**How to complete this task:** Reproduce, from the lines below, exactly the stretch that begins at the line containing "Given: Select the" and ends at the line containing "Given: Click the green Moto3 category cell", both included.
◇ ◇ ◇ ◇
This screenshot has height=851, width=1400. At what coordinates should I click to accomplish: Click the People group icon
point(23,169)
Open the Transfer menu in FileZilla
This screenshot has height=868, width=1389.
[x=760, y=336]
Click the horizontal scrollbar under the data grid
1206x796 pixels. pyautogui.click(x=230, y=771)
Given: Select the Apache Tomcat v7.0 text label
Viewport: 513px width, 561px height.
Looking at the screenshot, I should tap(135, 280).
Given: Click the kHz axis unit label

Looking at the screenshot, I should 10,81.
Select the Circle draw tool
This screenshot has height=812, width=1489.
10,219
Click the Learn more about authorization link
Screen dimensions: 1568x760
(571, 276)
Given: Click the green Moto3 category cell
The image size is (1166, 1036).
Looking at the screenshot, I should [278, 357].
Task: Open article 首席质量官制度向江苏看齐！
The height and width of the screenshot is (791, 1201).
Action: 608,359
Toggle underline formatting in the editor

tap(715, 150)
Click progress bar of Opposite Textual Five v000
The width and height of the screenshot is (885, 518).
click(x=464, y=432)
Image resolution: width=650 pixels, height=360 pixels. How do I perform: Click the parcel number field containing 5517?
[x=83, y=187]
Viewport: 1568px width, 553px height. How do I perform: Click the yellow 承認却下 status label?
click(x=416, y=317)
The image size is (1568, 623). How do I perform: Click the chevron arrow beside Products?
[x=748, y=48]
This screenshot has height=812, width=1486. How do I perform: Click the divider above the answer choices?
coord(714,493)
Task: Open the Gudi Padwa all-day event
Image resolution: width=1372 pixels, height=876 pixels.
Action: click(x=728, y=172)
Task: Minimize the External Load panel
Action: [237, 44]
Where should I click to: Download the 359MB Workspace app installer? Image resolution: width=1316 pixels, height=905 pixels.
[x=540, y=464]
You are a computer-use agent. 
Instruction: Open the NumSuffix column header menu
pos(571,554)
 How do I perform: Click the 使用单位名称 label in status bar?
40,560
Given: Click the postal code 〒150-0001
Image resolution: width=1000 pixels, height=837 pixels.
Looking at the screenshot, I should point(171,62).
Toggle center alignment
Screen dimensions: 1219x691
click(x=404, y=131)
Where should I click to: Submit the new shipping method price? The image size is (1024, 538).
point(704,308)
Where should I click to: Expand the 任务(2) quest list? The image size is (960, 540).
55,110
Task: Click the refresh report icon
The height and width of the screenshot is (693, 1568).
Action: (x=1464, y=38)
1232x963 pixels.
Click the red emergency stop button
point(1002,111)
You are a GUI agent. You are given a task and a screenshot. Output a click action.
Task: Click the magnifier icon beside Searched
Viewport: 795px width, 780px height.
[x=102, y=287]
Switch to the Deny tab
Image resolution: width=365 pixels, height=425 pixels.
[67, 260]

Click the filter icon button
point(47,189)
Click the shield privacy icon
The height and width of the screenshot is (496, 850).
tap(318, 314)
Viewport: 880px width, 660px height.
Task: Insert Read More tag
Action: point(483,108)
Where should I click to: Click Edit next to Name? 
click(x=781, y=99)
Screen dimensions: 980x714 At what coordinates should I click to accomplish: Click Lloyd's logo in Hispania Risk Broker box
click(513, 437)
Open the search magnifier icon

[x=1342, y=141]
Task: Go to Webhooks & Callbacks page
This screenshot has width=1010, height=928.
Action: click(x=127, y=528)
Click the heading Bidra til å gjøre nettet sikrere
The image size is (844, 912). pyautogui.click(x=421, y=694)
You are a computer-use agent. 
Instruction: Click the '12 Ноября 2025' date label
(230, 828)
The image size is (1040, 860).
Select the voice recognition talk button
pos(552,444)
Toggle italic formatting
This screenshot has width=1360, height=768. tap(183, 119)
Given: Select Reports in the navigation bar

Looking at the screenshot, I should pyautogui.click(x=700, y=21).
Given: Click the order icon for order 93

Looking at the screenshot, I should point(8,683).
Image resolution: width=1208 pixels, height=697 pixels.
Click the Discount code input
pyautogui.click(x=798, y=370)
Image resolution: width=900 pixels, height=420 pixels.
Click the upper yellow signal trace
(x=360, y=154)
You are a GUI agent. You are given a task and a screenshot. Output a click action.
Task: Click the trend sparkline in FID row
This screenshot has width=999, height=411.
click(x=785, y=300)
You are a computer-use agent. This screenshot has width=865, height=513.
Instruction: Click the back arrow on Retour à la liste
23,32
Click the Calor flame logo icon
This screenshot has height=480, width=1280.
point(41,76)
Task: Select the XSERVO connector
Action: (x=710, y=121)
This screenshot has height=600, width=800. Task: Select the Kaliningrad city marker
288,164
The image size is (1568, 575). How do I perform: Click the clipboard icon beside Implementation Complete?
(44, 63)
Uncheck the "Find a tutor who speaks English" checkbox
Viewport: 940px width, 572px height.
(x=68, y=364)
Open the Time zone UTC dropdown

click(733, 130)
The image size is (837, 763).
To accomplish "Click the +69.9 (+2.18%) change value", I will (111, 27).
◇ ◇ ◇ ◇
**Problem solution:**
Given: Select the Apache Tomcat v7.0 text label
Viewport: 513px width, 561px height.
Looking at the screenshot, I should tap(135, 280).
Given: Click the kHz axis unit label

Looking at the screenshot, I should 10,81.
Select the Circle draw tool
This screenshot has height=812, width=1489.
10,219
Click the Learn more about authorization link
Screen dimensions: 1568x760
(571, 276)
Given: Click the green Moto3 category cell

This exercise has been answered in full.